La industria española tiene como principal objetivo contribuir al incremento de la productividad y competitividad del país mediante la reindustrialización del sector.

El sector industrial se enfrenta ante el reto de la reconfigurar un espacio que favorezca un mayor crecimiento del empleo, innovación y desarrollo, en aras de mejorar la productividad de las empresas y su sostenibilidad en el tiempo.

Como principales objetivos que tiene el sector a largo plazo se encuentran: apostar por una industria que cree empleo cualificado, de alto valor añadido y de carácter tecnológico, competir en el mercado exterior y atraer capital extranjero que invierta en nuestro país.

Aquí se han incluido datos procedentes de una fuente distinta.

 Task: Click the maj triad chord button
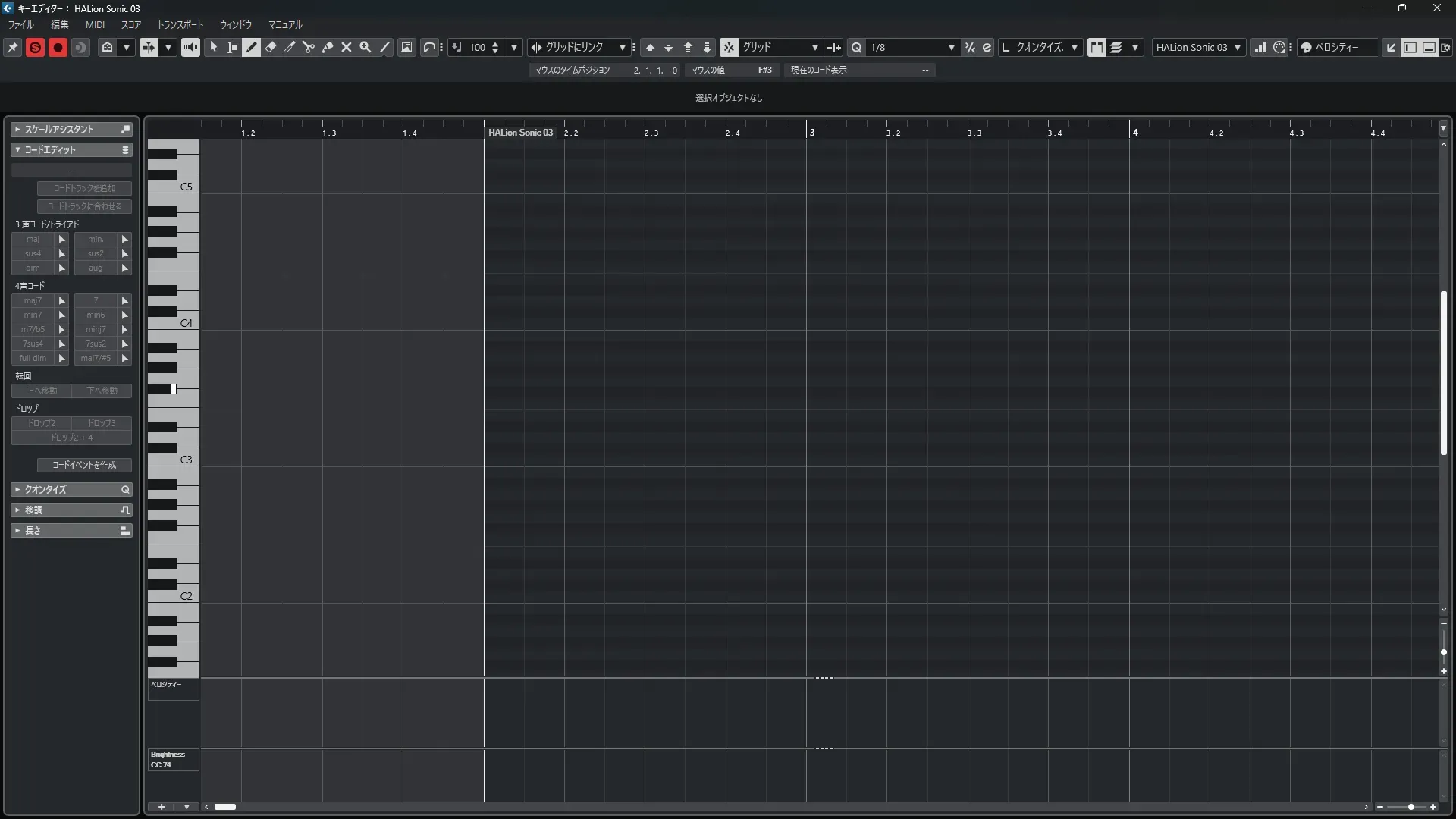tap(33, 239)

Por otro lado, el Ejecutivo plantea impulsar el sector a través de préstamos para el desarrollo de proyectos industriales dirigidos al emprendimiento de nuevas actividades de producción en cualquier punto del territorio nacional; cambios de localizaciones de compañías; ampliaciones de la capacidad de producción, a través de la implantación de nuevas líneas de producción en centros existentes y mejoras y/o modificaciones de líneas de producción previamente existentes.

Por último, subsectores como el de la automoción,manufacturero o espacial, han recibido importantes ayudas para el impulso y desarrollo de las compañías.